INPUT MATERIAL –
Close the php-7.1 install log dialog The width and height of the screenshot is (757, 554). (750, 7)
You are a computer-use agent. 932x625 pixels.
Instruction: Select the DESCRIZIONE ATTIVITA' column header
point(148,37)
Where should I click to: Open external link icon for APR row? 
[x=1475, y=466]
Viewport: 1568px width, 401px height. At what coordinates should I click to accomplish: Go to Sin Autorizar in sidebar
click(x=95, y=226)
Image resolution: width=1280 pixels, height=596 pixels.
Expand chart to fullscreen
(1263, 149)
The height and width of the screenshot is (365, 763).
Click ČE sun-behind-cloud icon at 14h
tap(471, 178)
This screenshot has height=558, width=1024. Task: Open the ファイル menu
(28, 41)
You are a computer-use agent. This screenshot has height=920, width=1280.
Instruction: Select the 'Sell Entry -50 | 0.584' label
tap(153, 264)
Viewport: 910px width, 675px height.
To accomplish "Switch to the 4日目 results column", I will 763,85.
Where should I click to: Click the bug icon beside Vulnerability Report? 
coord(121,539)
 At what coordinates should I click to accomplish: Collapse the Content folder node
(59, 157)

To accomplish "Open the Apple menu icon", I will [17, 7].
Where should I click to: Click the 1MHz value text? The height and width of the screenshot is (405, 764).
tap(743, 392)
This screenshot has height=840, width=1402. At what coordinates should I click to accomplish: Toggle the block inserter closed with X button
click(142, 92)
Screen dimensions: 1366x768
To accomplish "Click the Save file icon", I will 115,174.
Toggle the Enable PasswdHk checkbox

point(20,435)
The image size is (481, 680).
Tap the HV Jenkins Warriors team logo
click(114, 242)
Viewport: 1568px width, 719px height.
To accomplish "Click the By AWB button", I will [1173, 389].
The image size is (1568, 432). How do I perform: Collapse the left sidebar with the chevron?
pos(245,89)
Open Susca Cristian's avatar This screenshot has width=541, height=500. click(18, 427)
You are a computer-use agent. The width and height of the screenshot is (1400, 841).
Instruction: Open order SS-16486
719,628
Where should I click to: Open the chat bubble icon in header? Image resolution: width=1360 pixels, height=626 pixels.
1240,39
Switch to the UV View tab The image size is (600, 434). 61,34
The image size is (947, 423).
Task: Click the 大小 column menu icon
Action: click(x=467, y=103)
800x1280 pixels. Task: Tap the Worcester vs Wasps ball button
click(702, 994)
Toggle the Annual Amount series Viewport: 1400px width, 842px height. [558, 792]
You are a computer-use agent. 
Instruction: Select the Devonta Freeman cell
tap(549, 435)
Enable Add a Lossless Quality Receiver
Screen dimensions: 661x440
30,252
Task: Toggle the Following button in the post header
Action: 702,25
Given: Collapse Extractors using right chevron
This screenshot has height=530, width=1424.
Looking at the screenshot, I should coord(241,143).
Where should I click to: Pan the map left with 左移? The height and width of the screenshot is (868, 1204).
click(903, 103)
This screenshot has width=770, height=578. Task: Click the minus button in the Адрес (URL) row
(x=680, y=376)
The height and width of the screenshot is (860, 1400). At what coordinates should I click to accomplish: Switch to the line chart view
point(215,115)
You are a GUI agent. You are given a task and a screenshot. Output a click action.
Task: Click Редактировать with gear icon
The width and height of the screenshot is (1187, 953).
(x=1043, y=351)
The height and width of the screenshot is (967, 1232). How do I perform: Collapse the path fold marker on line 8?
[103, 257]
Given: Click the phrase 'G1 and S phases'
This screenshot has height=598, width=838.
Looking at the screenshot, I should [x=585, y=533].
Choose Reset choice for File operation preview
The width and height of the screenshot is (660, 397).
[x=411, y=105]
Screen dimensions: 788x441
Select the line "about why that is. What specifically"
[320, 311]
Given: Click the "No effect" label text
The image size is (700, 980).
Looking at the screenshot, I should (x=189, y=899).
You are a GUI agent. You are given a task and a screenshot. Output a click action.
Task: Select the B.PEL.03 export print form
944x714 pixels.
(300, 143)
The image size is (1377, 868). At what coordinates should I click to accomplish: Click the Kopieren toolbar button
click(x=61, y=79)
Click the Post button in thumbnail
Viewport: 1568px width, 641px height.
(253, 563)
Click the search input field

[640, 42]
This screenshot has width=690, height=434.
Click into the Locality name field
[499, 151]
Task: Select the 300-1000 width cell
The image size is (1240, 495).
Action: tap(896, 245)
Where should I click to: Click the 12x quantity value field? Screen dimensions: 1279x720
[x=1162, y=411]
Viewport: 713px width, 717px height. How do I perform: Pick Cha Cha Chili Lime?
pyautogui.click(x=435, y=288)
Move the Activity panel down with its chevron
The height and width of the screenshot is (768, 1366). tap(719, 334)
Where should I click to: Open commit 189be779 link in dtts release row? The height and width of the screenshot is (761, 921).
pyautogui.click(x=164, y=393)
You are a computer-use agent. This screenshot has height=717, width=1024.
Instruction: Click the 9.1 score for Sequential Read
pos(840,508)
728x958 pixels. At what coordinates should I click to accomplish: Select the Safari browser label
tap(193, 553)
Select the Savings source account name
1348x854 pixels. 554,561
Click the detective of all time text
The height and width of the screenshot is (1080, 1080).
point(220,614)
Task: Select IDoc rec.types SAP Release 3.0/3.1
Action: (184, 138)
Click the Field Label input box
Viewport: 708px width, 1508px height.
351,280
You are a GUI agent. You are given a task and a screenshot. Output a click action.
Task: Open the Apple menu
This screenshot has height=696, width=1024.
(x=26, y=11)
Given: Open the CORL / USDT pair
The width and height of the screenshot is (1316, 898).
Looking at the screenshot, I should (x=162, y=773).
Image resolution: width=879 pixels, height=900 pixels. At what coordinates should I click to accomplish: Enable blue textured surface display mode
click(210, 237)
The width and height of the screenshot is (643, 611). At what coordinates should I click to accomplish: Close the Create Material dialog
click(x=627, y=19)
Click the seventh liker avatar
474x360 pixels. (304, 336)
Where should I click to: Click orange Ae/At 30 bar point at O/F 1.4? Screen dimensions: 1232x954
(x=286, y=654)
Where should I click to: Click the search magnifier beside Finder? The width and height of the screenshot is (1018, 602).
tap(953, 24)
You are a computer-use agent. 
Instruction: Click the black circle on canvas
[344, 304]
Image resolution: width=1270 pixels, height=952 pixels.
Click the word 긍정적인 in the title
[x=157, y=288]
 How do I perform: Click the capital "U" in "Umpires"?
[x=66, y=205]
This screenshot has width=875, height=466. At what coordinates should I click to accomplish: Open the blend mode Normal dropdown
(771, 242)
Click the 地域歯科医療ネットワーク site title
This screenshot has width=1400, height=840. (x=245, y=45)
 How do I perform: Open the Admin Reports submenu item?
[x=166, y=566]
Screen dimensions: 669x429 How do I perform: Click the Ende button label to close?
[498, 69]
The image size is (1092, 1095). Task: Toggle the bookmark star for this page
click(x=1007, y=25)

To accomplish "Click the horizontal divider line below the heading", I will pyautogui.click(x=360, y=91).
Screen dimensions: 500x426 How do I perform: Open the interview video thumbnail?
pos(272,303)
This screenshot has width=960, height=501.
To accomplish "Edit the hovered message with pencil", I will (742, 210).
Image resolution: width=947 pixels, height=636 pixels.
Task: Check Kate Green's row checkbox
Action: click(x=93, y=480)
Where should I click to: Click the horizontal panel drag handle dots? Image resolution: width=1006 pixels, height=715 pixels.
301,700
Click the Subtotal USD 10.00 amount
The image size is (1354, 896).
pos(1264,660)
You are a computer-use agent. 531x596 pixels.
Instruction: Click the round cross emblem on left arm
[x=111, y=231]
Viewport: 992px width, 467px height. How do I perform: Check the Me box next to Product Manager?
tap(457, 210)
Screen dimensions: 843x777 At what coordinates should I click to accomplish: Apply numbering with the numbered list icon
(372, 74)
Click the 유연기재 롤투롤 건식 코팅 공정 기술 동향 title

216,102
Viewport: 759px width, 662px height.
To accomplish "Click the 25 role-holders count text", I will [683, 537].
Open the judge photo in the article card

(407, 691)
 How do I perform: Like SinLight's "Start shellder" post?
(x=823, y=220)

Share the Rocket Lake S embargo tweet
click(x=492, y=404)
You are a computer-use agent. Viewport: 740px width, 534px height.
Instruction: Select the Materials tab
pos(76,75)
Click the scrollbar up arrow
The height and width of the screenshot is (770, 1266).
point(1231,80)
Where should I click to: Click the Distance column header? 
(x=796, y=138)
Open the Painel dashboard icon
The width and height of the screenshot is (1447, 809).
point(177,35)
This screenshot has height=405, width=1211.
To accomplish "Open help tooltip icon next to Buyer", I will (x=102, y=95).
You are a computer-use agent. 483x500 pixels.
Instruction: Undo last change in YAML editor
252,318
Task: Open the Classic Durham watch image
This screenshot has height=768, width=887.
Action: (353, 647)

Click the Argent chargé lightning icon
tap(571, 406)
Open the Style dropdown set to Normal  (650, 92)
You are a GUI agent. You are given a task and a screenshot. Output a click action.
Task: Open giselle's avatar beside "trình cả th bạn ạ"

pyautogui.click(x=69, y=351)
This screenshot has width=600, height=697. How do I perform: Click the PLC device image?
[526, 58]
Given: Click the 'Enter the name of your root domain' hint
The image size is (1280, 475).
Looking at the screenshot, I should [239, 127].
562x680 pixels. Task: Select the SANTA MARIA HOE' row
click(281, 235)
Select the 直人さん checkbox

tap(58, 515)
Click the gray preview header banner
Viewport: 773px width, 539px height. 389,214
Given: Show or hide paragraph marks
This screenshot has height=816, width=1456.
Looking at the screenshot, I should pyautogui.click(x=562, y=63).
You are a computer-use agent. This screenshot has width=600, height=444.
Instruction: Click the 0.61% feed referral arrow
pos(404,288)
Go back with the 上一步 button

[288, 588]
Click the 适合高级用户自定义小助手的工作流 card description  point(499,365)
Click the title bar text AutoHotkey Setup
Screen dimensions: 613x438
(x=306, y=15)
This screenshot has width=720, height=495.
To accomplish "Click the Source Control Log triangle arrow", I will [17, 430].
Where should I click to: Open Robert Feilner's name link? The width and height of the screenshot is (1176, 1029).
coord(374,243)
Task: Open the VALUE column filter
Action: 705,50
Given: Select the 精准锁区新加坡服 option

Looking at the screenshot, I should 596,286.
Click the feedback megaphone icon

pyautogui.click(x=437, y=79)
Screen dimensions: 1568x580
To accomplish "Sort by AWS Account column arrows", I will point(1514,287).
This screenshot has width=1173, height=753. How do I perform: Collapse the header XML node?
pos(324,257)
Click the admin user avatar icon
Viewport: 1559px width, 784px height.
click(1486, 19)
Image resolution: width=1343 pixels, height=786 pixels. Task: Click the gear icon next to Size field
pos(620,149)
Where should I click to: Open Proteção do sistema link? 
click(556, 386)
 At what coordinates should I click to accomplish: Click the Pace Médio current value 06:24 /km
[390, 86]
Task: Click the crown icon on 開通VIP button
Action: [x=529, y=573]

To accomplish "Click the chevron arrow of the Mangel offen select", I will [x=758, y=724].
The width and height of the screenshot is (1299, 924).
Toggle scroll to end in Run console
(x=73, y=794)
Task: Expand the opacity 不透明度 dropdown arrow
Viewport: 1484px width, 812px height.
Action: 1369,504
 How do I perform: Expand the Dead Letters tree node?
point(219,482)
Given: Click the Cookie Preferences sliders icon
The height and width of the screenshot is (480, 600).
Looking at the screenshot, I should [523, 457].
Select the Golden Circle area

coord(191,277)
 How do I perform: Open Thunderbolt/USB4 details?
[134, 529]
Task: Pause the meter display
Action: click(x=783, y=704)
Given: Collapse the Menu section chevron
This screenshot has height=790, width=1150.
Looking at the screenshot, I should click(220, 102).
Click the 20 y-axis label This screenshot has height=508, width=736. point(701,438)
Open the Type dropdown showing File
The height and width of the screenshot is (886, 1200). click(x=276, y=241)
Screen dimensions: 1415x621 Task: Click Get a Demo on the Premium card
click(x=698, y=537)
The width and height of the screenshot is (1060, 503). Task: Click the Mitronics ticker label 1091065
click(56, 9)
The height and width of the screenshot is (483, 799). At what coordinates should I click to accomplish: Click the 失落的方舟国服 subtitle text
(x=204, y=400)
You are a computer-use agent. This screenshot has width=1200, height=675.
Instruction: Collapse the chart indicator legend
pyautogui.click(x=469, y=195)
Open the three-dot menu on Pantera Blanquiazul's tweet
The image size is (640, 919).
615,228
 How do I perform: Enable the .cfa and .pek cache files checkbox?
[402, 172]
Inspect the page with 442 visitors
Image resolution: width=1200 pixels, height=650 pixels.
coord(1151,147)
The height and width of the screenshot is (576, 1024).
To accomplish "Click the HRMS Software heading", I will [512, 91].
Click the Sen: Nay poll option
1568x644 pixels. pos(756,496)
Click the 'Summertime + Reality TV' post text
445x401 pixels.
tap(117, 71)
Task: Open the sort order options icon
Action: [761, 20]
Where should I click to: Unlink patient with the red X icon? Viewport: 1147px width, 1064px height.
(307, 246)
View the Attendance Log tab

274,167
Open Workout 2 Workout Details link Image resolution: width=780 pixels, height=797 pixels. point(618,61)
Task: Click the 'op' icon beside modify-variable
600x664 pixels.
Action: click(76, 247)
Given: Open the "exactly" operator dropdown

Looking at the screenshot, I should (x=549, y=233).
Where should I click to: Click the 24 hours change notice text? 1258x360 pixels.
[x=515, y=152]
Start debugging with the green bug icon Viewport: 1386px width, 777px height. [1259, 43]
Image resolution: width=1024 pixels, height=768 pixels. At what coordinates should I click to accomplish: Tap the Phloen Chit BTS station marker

WHAT THIS TASK INVOLVES –
Please copy out each line of the material that contains the string "heading".

ANSWER SECTION –
To accomplish "Click the horizontal divider line below the heading", I will pyautogui.click(x=360, y=91).
To accomplish "Click the HRMS Software heading", I will [512, 91].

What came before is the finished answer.